Given records:
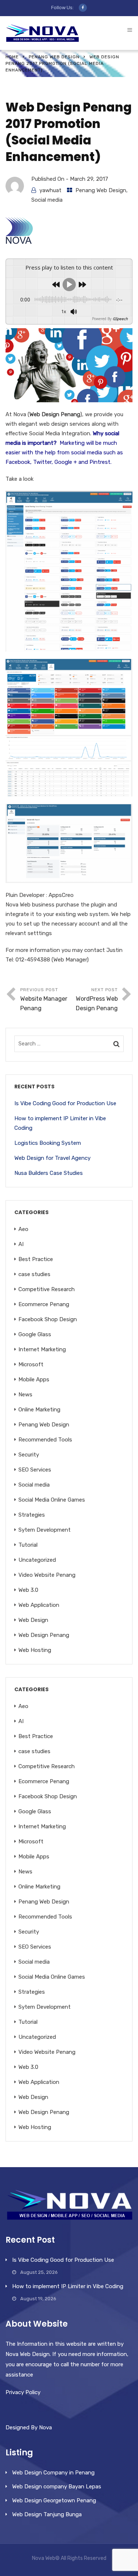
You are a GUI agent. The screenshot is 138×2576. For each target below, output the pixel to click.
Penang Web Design (54, 56)
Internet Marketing (42, 1349)
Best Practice (35, 1259)
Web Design (33, 1620)
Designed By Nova (29, 2427)
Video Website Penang (46, 1575)
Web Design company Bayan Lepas (56, 2486)
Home (12, 56)
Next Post (97, 999)
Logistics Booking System (47, 1143)
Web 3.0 (28, 1590)
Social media (47, 200)
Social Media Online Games (51, 1499)
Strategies (31, 1514)
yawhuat (50, 190)
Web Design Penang (43, 1635)
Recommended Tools (45, 1439)
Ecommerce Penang (43, 1304)
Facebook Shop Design (47, 1319)
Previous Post (43, 999)
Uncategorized (37, 1560)
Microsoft (30, 1364)
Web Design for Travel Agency (52, 1158)
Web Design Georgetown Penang (54, 2500)
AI (21, 1244)
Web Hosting (34, 1650)
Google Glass (34, 1334)
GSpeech (120, 318)
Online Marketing (39, 1409)
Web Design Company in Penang (53, 2472)
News (25, 1394)
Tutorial (28, 1545)
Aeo (23, 1229)
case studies (34, 1274)
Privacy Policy (23, 2392)
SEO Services (34, 1469)
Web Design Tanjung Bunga (47, 2514)
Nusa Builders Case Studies (48, 1173)
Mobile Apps (33, 1379)
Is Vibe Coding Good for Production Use (65, 1103)
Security (28, 1454)
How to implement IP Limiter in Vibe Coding (60, 1123)
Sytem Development (44, 1530)
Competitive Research (46, 1289)
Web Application (38, 1605)
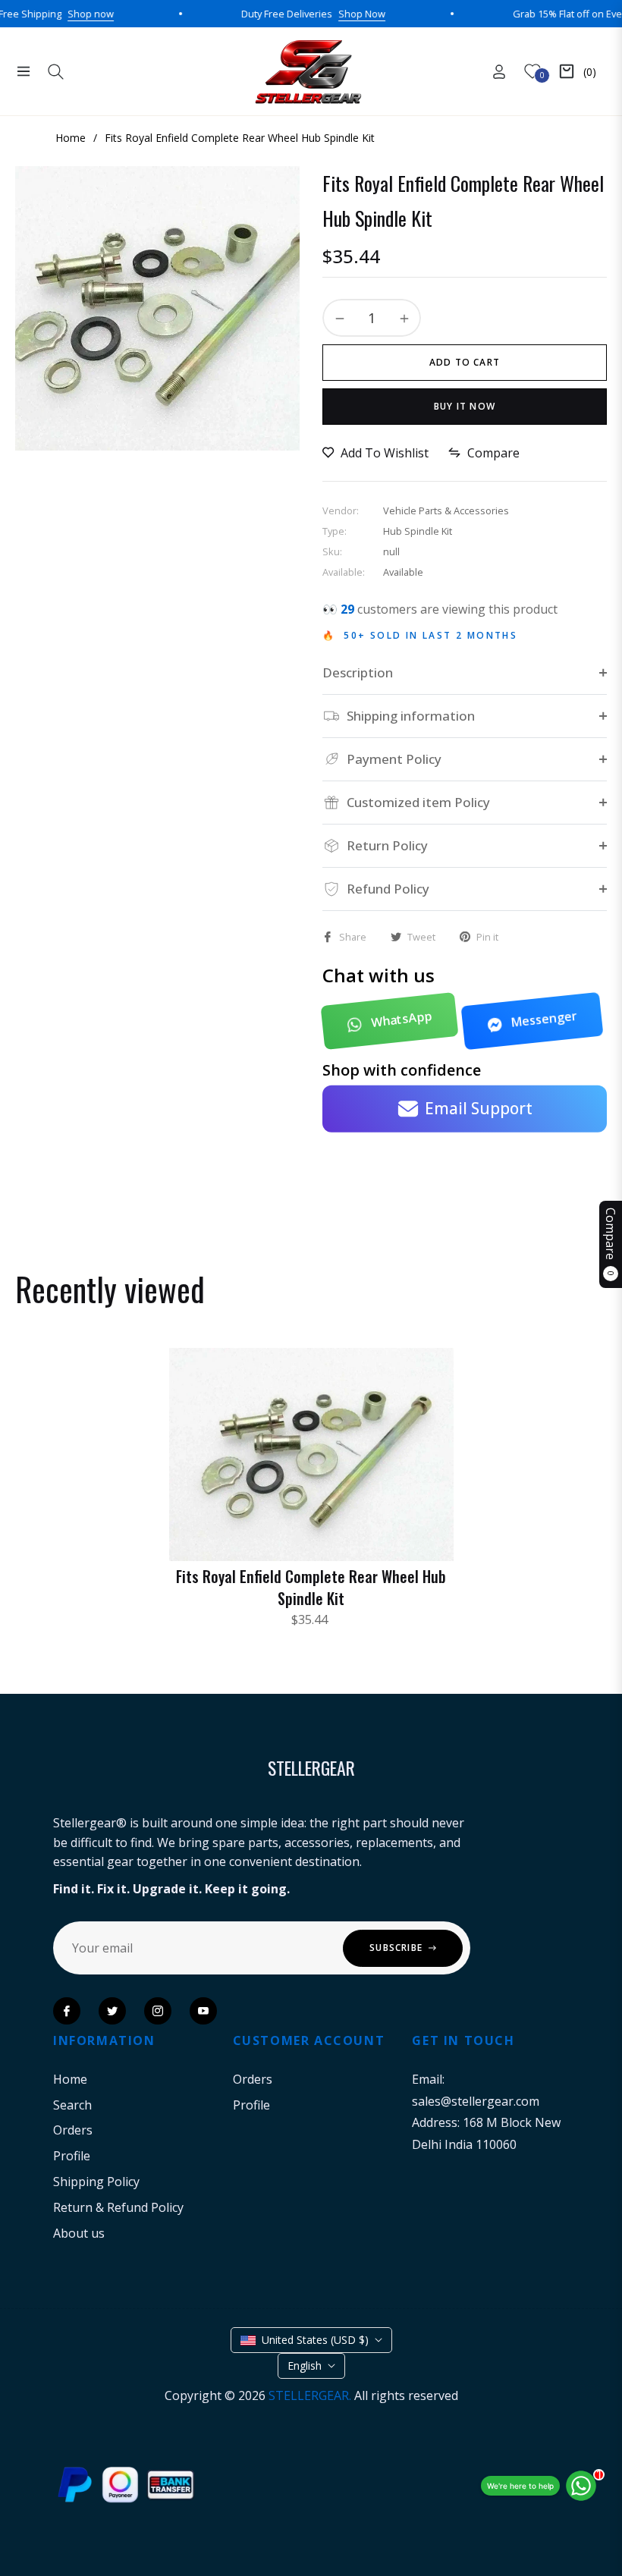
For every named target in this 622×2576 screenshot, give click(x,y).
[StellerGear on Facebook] (66, 2011)
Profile (71, 2155)
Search (72, 2105)
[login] (499, 71)
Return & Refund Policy (118, 2207)
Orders (73, 2130)
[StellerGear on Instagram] (157, 2011)
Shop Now (320, 13)
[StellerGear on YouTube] (203, 2011)
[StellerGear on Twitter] (112, 2011)
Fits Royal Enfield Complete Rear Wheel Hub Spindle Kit (311, 1587)
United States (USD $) (315, 2340)
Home (70, 2079)
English (304, 2365)
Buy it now (464, 406)
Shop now (50, 13)
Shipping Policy (96, 2181)
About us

Required action:
In your copy of the records above, include every line exactly but no pictures.

Expected output:
You are a GUI agent. The screenshot is 138×2576. For each target below, output the pixel to click.
Penang Web Design (54, 56)
Internet Marketing (42, 1349)
Best Practice (35, 1259)
Web Design (33, 1620)
Designed By Nova (29, 2427)
Video Website Penang (46, 1575)
Web Design company Bayan Lepas (56, 2486)
Home (12, 56)
Next Post (97, 999)
Logistics Booking System (47, 1143)
Web 3.0 (28, 1590)
Social media (47, 200)
Social Media Online Games (51, 1499)
Strategies (31, 1514)
yawhuat (50, 190)
Web Design Penang (43, 1635)
Recommended Tools (45, 1439)
Ecommerce Penang (43, 1304)
Facebook Shop Design (47, 1319)
Previous Post (43, 999)
Uncategorized (37, 1560)
Microsoft (30, 1364)
Web Design for Travel Agency (52, 1158)
Web Design Georgetown Penang (54, 2500)
AI (21, 1244)
Web Hosting (34, 1650)
Google Glass (34, 1334)
GSpeech (120, 318)
Online Marketing (39, 1409)
Web Design Company in Penang (53, 2472)
News (25, 1394)
Tutorial (28, 1545)
Aeo (23, 1229)
case studies (34, 1274)
Privacy Policy (23, 2392)
SEO Services (34, 1469)
Web Design Tanjung Bunga (47, 2514)
Nusa Builders Case Studies (48, 1173)
Mobile Apps (33, 1379)
Is Vibe Coding Good for Production Use (65, 1103)
Security (28, 1454)
How to implement IP Limiter in Vibe Coding (60, 1123)
Sytem Development (44, 1530)
Competitive Research (46, 1289)
Web Application (38, 1605)
For every named target in this 622×2576 screenshot, give click(x,y).
[StellerGear on Facebook] (66, 2011)
Profile (71, 2155)
Search (72, 2105)
[login] (499, 71)
Return & Refund Policy (118, 2207)
Orders (73, 2130)
[StellerGear on Instagram] (157, 2011)
Shop Now (320, 13)
[StellerGear on YouTube] (203, 2011)
[StellerGear on Twitter] (112, 2011)
Fits Royal Enfield Complete Rear Wheel Hub Spindle Kit (311, 1587)
United States (USD $) (315, 2340)
Home (70, 2079)
English (304, 2365)
Buy it now (464, 406)
Shop now (50, 13)
Shipping Policy (96, 2181)
About us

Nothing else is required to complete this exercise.